- Task details
Please repeat, exactly and without pictures, the lines of the entries below that run from the one containing "Instruction: Click the" through the one containing "This screenshot has height=374, width=450.".
[[ Data, beginning ]]
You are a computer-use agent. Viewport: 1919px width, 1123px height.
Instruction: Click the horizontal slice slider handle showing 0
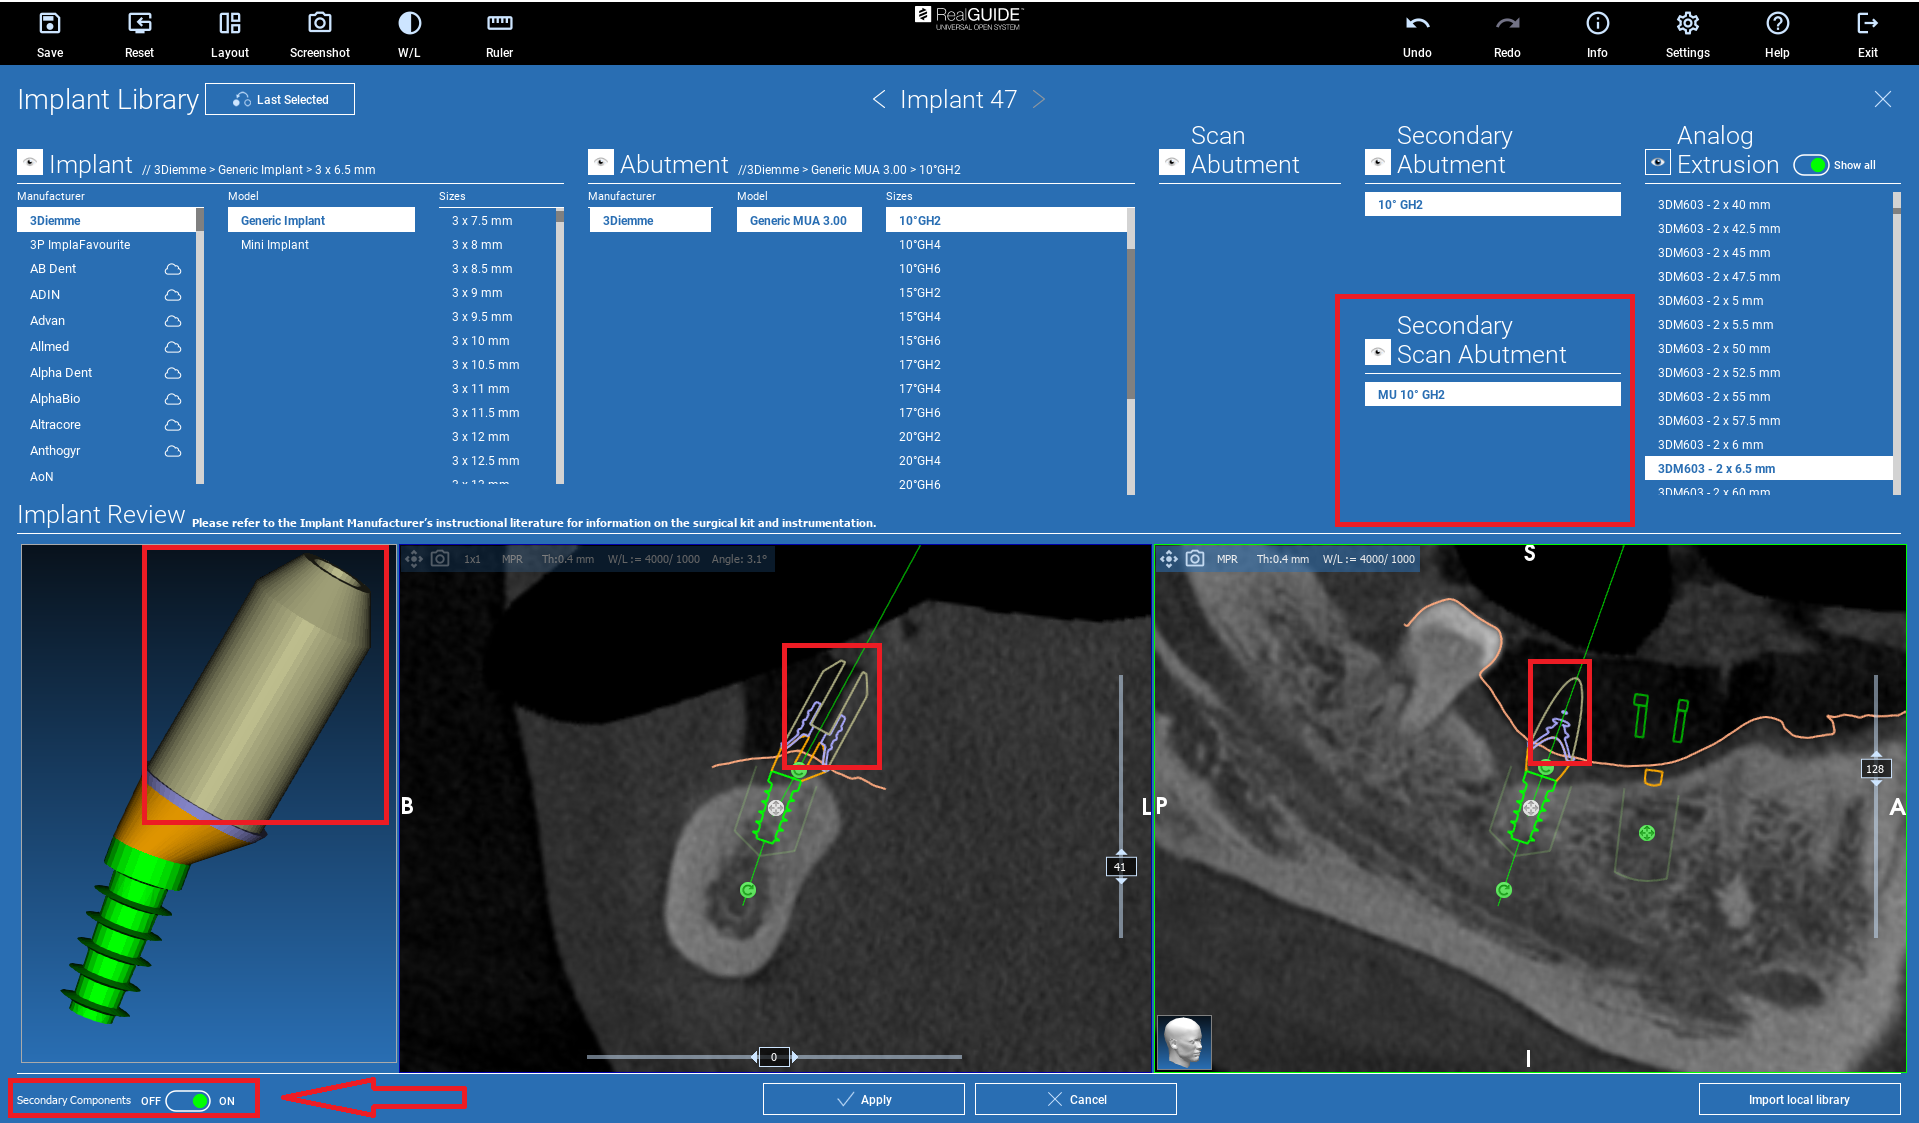coord(774,1057)
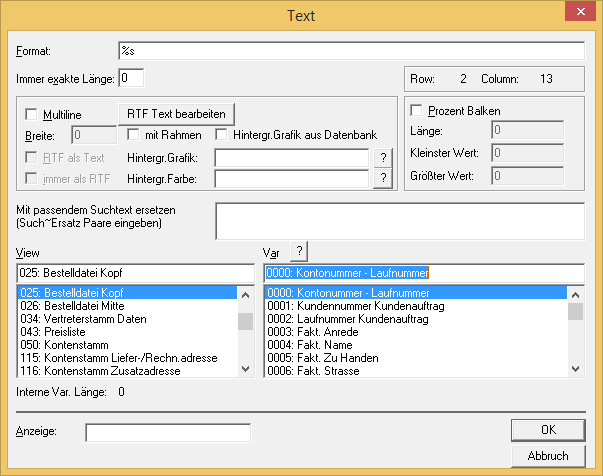Enable the Multiline checkbox
This screenshot has width=603, height=476.
(x=31, y=114)
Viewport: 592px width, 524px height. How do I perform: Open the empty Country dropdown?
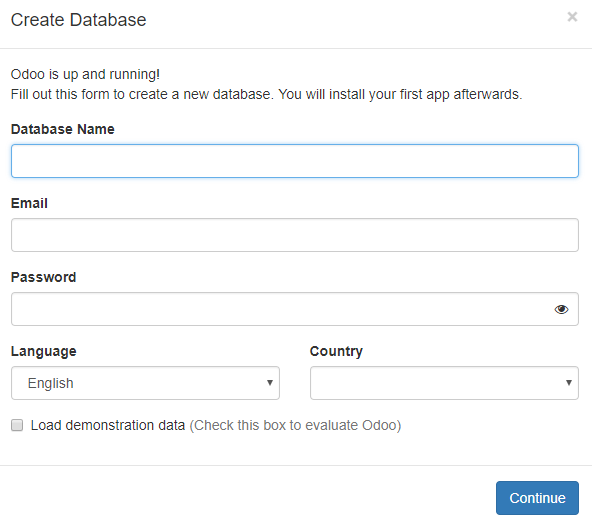[x=444, y=383]
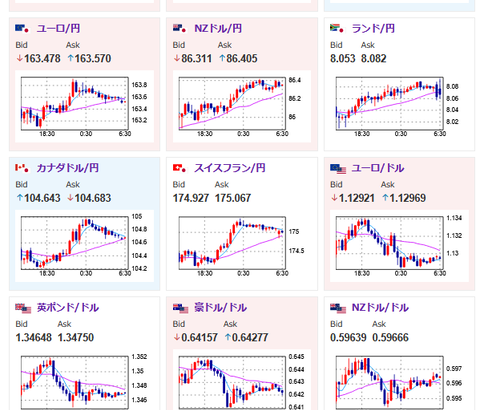Click the NZ dollar/Dollar flag icon
This screenshot has width=480, height=410.
point(338,308)
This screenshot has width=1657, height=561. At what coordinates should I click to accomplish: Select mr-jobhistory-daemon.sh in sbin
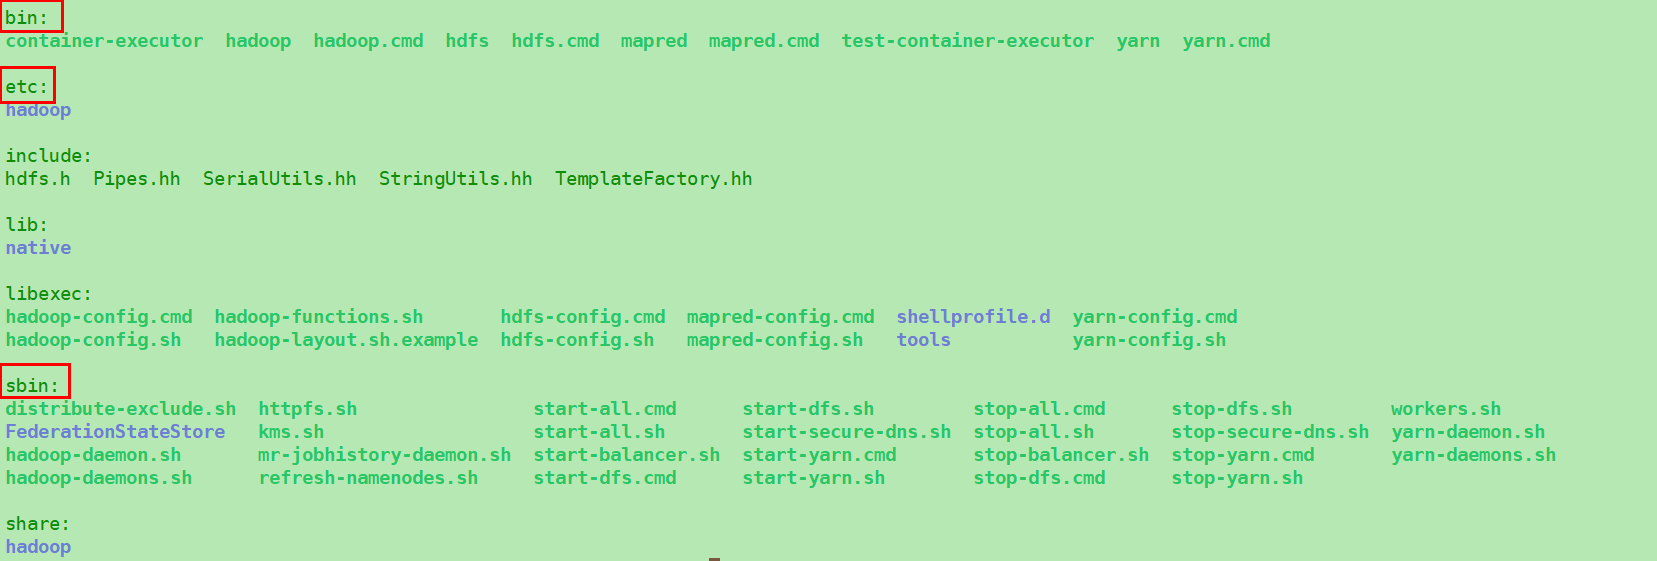(384, 455)
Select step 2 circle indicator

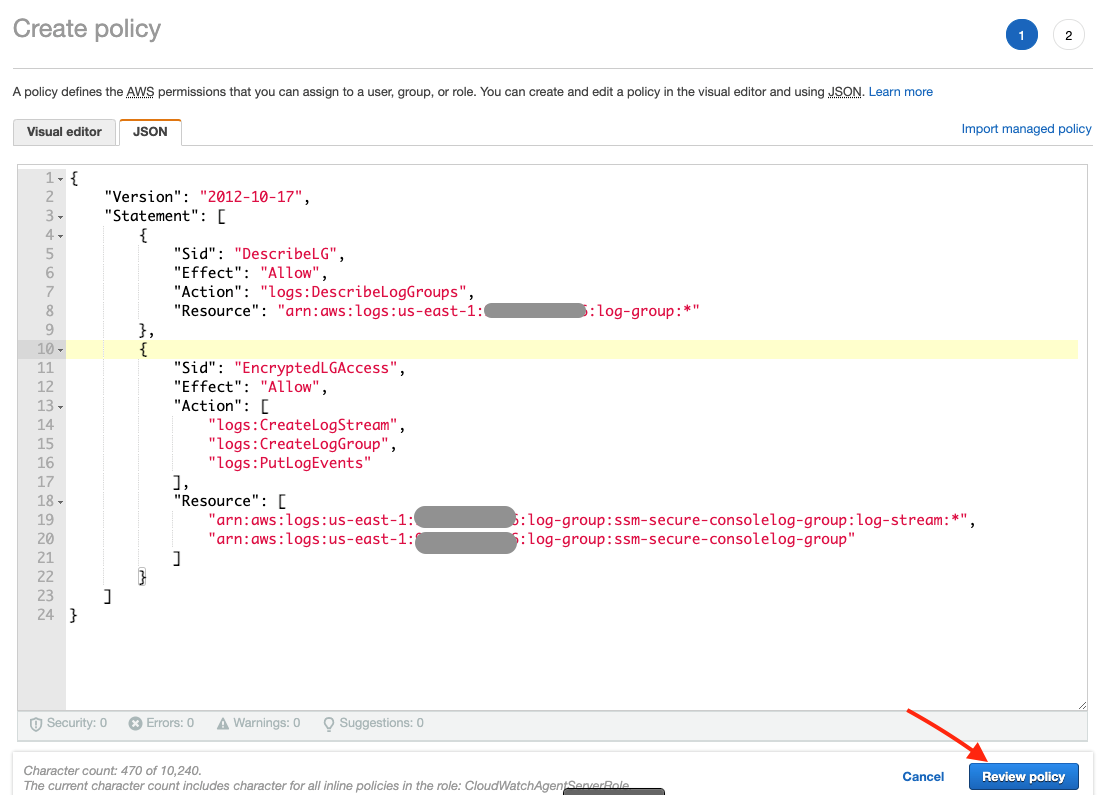click(1068, 34)
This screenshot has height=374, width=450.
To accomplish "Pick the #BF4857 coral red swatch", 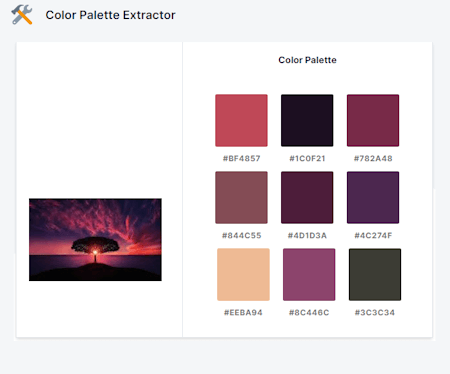I will pos(241,120).

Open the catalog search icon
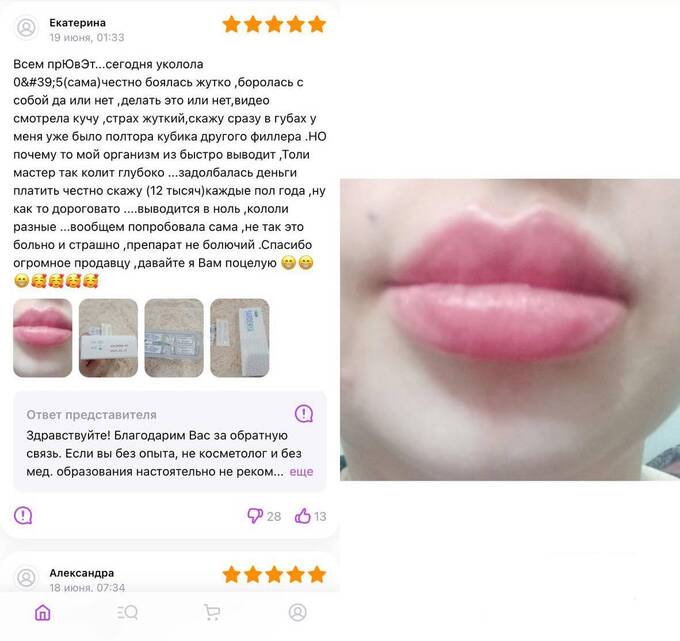click(x=128, y=612)
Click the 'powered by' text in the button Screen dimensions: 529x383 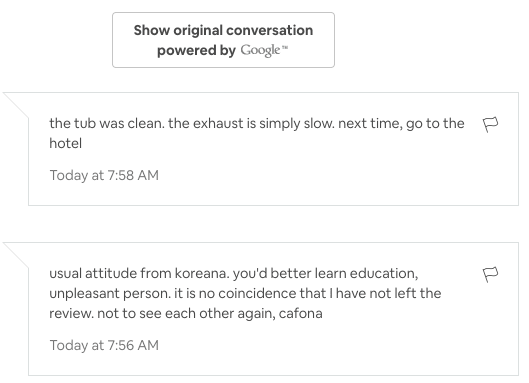[196, 51]
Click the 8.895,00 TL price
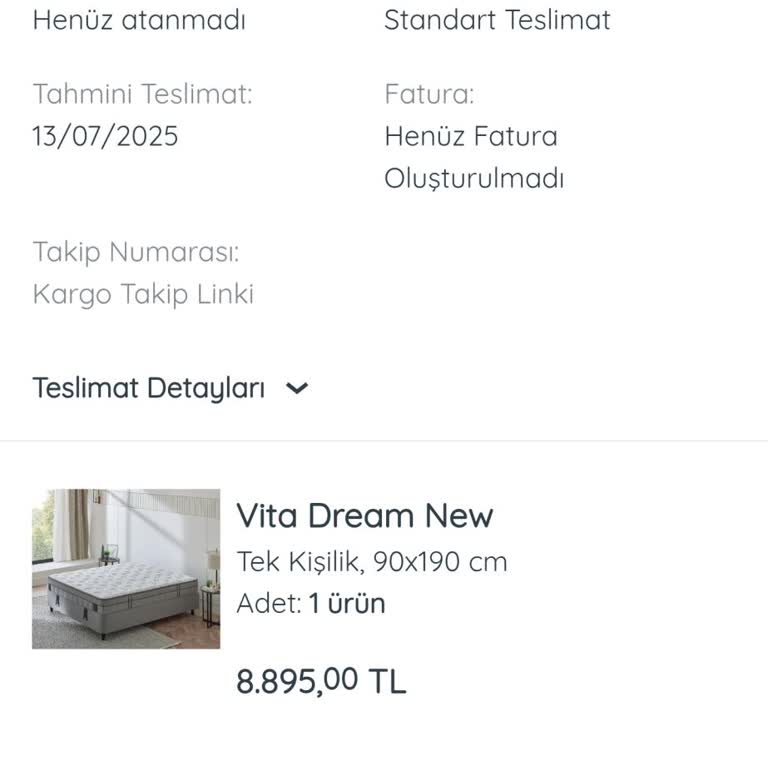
[[ Data, end ]]
- Reply
Instruction: Click the horizontal slice slider handle showing 0
coord(774,1057)
Enable the Multiline checkbox
This screenshot has width=603, height=476.
(x=31, y=114)
Viewport: 592px width, 524px height. How do I perform: Open the empty Country dropdown?
[x=444, y=383]
Click the NZ dollar/Dollar flag icon
This screenshot has width=480, height=410.
point(338,308)
This screenshot has width=1657, height=561. At what coordinates should I click to accomplish: Select mr-jobhistory-daemon.sh in sbin
(384, 455)
Select step 2 circle indicator

click(1068, 34)
This screenshot has height=374, width=450.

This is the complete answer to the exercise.